O choro começou a rolar, como
toda segunda-feira. Lá pelas 23h
e tanto começaram a chegar os
profissionais, como sempre chegavam. Eles ocupavam outras
mesas, jantavam, bebiam e, depois do estômago aquecido, iam
se chegando à mesa oito, e incorporando-se à roda.
Naquela segunda-feira de
1983, chegou o letrista Paulo César Pinheiro. Com ele, Clara Nunes, e o bar alumiou. Há pessoas
que encantam pela beleza, pela
inteligência, há pessoas que trazem consigo enigmas, desafios.
Clara Nunes trazia a paz.
Era impressionante como sua
mera presença, de moça bonita
-sem dúvida-, simpática sem
mais poder, conseguia trazer paz
aos ambientes. A música rolou
mais solta naquela noite. Pouco
depois da meia-noite, Clara Nunes entrou na roda. Saímos de lá
depois das três da matina, em estado de graça.
Foi sua despedida da noite
paulistana. Após pouco mais de
um mês, uma lipoaspiração provocou o choque anafilático que
lhe custou a vida. Morreu como
a maior sambista de seu tempo.
Os anos 70 foram uma década
de grandes sambistas cantores.
Entre os homens, houve a figura
maior de Roberto Ribeiro e de
Marçal, filho do histórico sambista Marçal, parceiro de Bide.
Entre as mulheres, Alcione, que
surgiu das casas noturnas, Beth
Carvalho, dos festivais de MPB, e
Clara Nunes, de Minas Gerais.
As três eram vítimas de preconceito duplo. Da parte dos puristas da MPB, o samba era gênero respeitado, desde que ficasse na cozinha. Do lado dos sambistas, havia preconceito idêntico contra os que cantavam sem
ser do morro. E as três cantoras
ousavam tirar o samba do morro e trazer para as paradas de
sucesso. Ambicionavam ser populares e ter o status de estrelas,
que os puristas da MPB negavam-lhes.
Clara Nunes ia além. Sua ambição era ter o balanço, a popularidade e o status musical de
Elizeth Cardoso. Não era pouco.
O casamento com Paulo César
Pinheiro, que além de letrista
impecável já era um líder da categoria, abriu-lhe as portas da
igrejinha dos bem-pensantes da
MPB.
Além da figura luminosa, da
voz extraordinária, da forma como dominava o grave, o agudo
e, especialmente, de um "vibrato" incomum, Clara Nunes passou a esbanjar uma personalidade cativante. Na medida em que
o sucesso aumentava, crescia
também seu orgulho das raízes
mineiras, do pai Mané Serrador,
cantador de Folia de Reis, da
Cruzava Eucarística que a formou e da luta diuturna para sobreviver.

☆ ☆ ☆ ☆ ☆ ☆ ☆

### Problema a resolver
No texto sobre Clara Nunes, de qual cantora ela ambicionava ter o balanço, a popularidade e o status musical?

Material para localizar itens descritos

☆ ☆ ☆ ☆ ☆ ☆ ☆

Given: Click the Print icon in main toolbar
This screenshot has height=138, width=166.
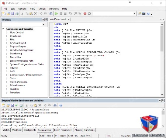Looking at the screenshot, I should pyautogui.click(x=17, y=14).

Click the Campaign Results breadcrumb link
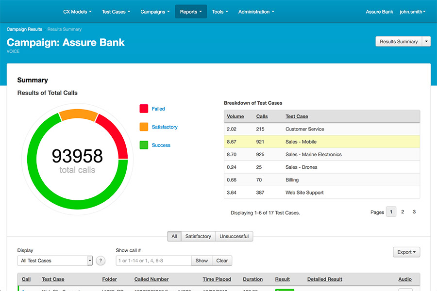coord(24,30)
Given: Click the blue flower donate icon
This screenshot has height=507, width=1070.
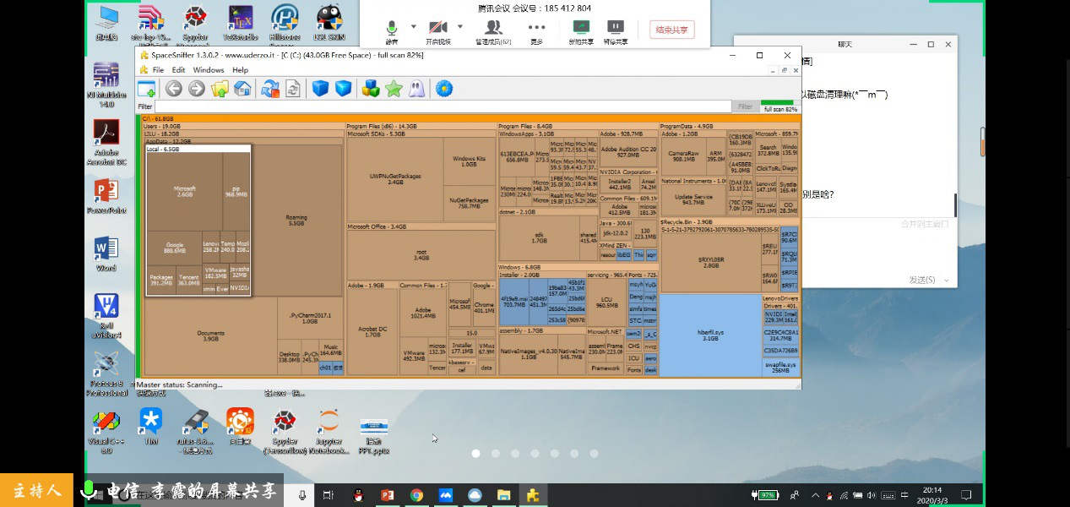Looking at the screenshot, I should tap(444, 89).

☆ ☆ ☆ ☆ ☆ ☆ ☆

### Resposta
De Elizeth Cardoso.